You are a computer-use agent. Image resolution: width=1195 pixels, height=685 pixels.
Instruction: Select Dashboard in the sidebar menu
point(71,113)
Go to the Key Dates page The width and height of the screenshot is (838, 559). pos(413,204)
---
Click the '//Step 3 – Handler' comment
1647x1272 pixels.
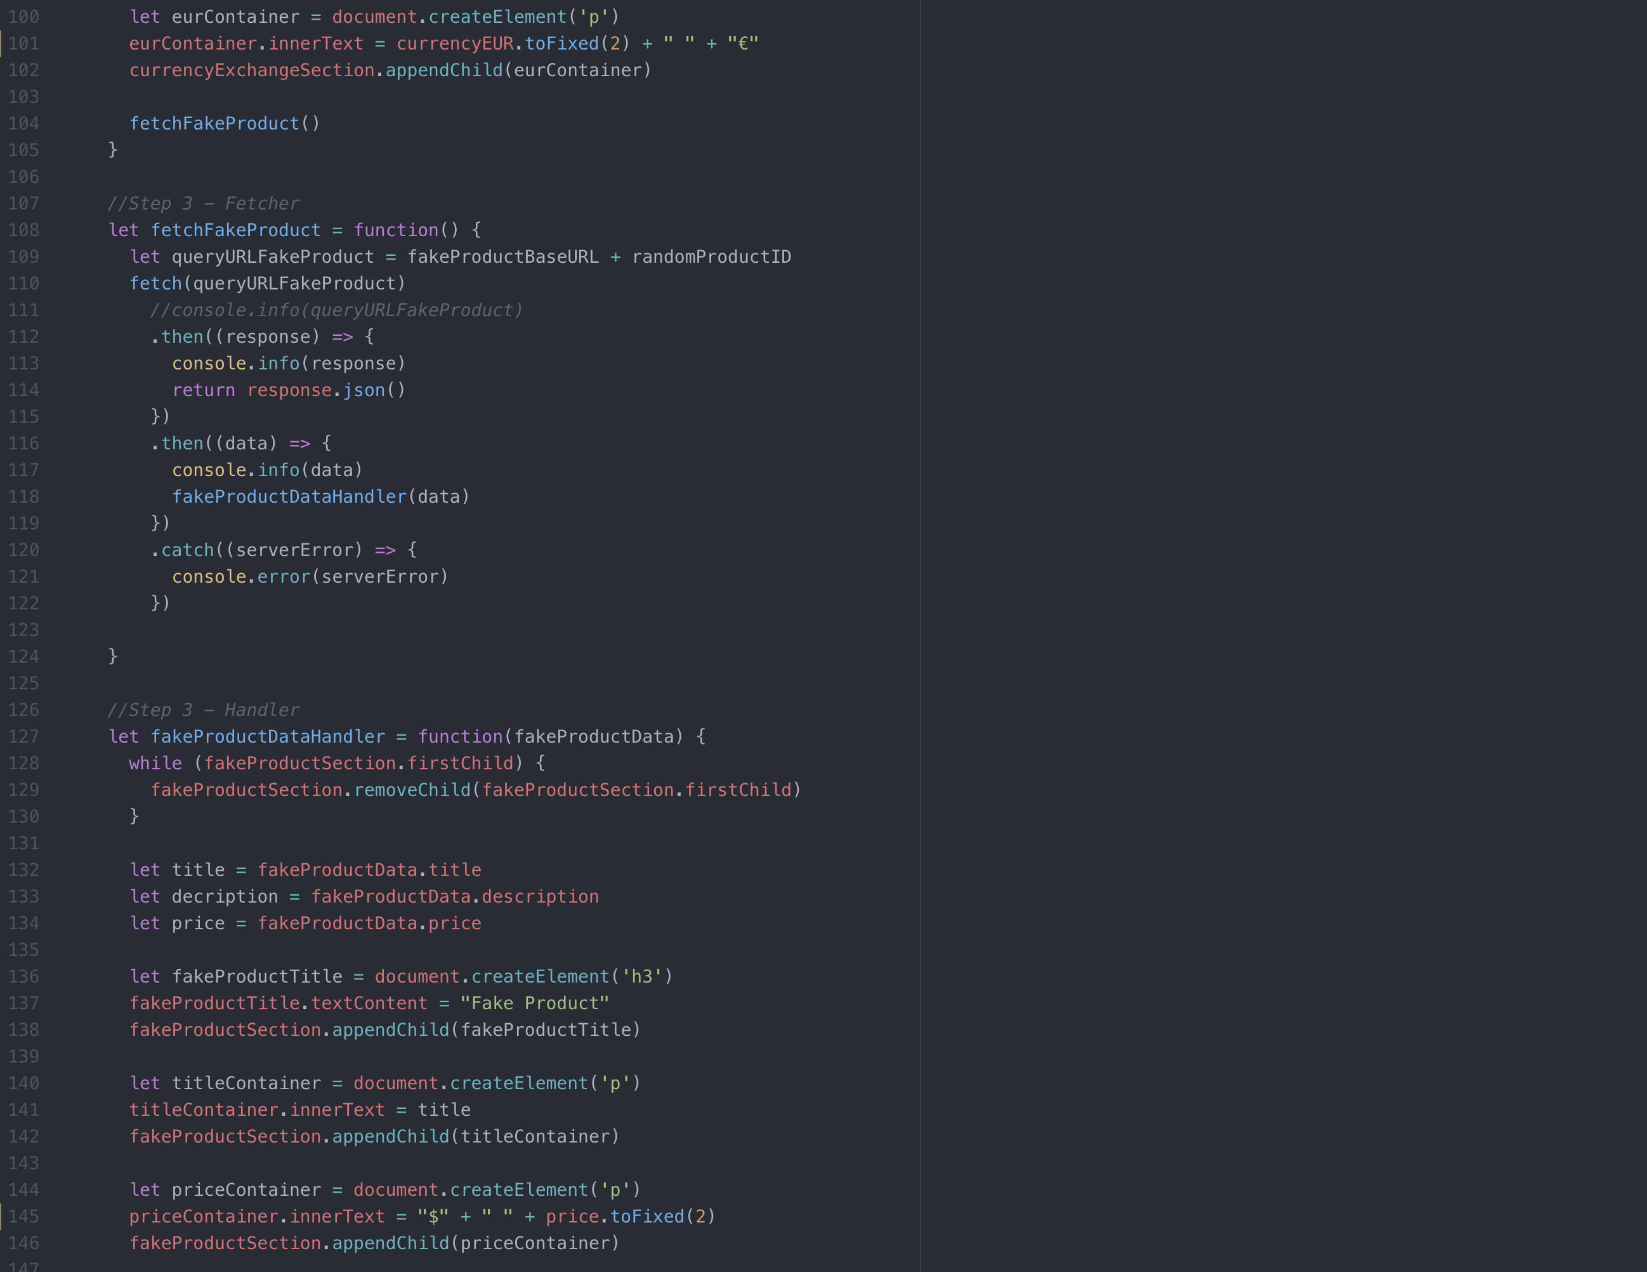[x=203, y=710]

• **Your instructions**: Once every line of the listing that contains "height" has been counted, give the total and nothing else.

• **Solution for this task**: 2